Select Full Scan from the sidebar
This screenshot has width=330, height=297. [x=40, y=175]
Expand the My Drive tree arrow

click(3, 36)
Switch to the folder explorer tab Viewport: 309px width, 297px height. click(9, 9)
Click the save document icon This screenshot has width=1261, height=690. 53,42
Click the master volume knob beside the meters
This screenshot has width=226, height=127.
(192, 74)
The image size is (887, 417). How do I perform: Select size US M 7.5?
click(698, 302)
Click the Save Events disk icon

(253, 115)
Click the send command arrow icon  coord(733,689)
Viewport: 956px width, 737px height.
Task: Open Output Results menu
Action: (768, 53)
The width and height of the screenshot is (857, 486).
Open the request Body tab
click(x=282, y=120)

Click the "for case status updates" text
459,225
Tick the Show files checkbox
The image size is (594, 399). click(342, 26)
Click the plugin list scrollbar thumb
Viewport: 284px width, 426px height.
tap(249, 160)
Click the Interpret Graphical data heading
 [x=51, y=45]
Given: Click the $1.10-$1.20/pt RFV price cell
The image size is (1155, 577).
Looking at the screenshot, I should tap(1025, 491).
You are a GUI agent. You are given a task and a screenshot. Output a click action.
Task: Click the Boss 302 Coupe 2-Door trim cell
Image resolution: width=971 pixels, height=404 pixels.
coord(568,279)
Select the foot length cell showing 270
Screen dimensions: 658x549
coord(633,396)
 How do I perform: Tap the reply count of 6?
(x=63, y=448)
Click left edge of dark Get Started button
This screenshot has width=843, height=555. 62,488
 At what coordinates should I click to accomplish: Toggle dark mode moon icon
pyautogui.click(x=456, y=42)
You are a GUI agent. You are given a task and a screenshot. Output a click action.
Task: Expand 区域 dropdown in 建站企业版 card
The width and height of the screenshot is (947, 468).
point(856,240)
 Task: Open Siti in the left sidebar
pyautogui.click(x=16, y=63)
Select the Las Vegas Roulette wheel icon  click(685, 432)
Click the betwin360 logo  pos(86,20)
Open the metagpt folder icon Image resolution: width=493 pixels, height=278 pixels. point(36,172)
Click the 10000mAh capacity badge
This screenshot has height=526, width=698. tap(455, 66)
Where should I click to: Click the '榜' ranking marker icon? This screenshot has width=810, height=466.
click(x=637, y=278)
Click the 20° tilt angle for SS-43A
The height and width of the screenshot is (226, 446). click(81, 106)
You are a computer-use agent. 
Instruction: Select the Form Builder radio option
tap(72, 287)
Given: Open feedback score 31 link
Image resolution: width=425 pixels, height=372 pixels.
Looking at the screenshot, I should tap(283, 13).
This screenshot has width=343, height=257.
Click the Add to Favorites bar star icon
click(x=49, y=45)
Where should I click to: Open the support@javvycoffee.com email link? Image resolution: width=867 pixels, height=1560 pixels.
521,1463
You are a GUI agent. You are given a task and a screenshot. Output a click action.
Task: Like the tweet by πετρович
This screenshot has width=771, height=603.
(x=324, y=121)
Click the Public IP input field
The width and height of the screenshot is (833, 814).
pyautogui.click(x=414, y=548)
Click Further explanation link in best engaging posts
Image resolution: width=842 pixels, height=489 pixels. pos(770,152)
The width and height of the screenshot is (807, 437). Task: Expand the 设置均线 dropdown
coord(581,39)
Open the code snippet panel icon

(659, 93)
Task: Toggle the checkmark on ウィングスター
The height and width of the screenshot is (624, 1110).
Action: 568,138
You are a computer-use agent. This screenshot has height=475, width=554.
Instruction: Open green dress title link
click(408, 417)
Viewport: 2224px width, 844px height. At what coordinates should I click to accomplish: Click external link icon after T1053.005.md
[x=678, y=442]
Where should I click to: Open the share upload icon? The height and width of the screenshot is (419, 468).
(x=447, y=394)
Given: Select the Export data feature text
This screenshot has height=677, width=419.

▬▬▬▬▬▬

AIM OF THE TASK>
Each of the entries above needs to be given again exactly.

RESULT>
Select Full Scan from the sidebar
This screenshot has width=330, height=297. [x=40, y=175]
Expand the My Drive tree arrow

click(3, 36)
Switch to the folder explorer tab Viewport: 309px width, 297px height. click(9, 9)
Click the save document icon This screenshot has width=1261, height=690. 53,42
Click the master volume knob beside the meters
This screenshot has width=226, height=127.
(192, 74)
The image size is (887, 417). How do I perform: Select size US M 7.5?
click(698, 302)
Click the Save Events disk icon

(253, 115)
Click the send command arrow icon  coord(733,689)
Viewport: 956px width, 737px height.
Task: Open Output Results menu
Action: (768, 53)
The width and height of the screenshot is (857, 486).
Open the request Body tab
click(x=282, y=120)

Click the "for case status updates" text
459,225
Tick the Show files checkbox
The image size is (594, 399). click(342, 26)
Click the plugin list scrollbar thumb
Viewport: 284px width, 426px height.
tap(249, 160)
Click the Interpret Graphical data heading
 [x=51, y=45]
Given: Click the $1.10-$1.20/pt RFV price cell
The image size is (1155, 577).
Looking at the screenshot, I should tap(1025, 491).
You are a GUI agent. You are given a task and a screenshot. Output a click action.
Task: Click the Boss 302 Coupe 2-Door trim cell
Image resolution: width=971 pixels, height=404 pixels.
coord(568,279)
Select the foot length cell showing 270
Screen dimensions: 658x549
coord(633,396)
 How do I perform: Tap the reply count of 6?
(x=63, y=448)
Click left edge of dark Get Started button
This screenshot has width=843, height=555. 62,488
 At what coordinates should I click to accomplish: Toggle dark mode moon icon
pyautogui.click(x=456, y=42)
You are a GUI agent. You are given a task and a screenshot. Output a click action.
Task: Expand 区域 dropdown in 建站企业版 card
The width and height of the screenshot is (947, 468).
point(856,240)
 Task: Open Siti in the left sidebar
pyautogui.click(x=16, y=63)
Select the Las Vegas Roulette wheel icon  click(685, 432)
Click the betwin360 logo  pos(86,20)
Open the metagpt folder icon Image resolution: width=493 pixels, height=278 pixels. point(36,172)
Click the 10000mAh capacity badge
This screenshot has height=526, width=698. tap(455, 66)
Where should I click to: Click the '榜' ranking marker icon? This screenshot has width=810, height=466.
click(x=637, y=278)
Click the 20° tilt angle for SS-43A
The height and width of the screenshot is (226, 446). click(81, 106)
You are a computer-use agent. 
Instruction: Select the Form Builder radio option
tap(72, 287)
Given: Open feedback score 31 link
Image resolution: width=425 pixels, height=372 pixels.
Looking at the screenshot, I should tap(283, 13).
This screenshot has width=343, height=257.
Click the Add to Favorites bar star icon
click(x=49, y=45)
Where should I click to: Open the support@javvycoffee.com email link? Image resolution: width=867 pixels, height=1560 pixels.
521,1463
You are a GUI agent. You are given a task and a screenshot. Output a click action.
Task: Like the tweet by πετρович
This screenshot has width=771, height=603.
(x=324, y=121)
Click the Public IP input field
The width and height of the screenshot is (833, 814).
pyautogui.click(x=414, y=548)
Click Further explanation link in best engaging posts
Image resolution: width=842 pixels, height=489 pixels. pos(770,152)
The width and height of the screenshot is (807, 437). Task: Expand the 设置均线 dropdown
coord(581,39)
Open the code snippet panel icon

(659, 93)
Task: Toggle the checkmark on ウィングスター
The height and width of the screenshot is (624, 1110).
Action: 568,138
You are a computer-use agent. This screenshot has height=475, width=554.
Instruction: Open green dress title link
click(408, 417)
Viewport: 2224px width, 844px height. At what coordinates should I click to accomplish: Click external link icon after T1053.005.md
[x=678, y=442]
Where should I click to: Open the share upload icon? The height and width of the screenshot is (419, 468).
(x=447, y=394)
Given: Select the Export data feature text
This screenshot has height=677, width=419.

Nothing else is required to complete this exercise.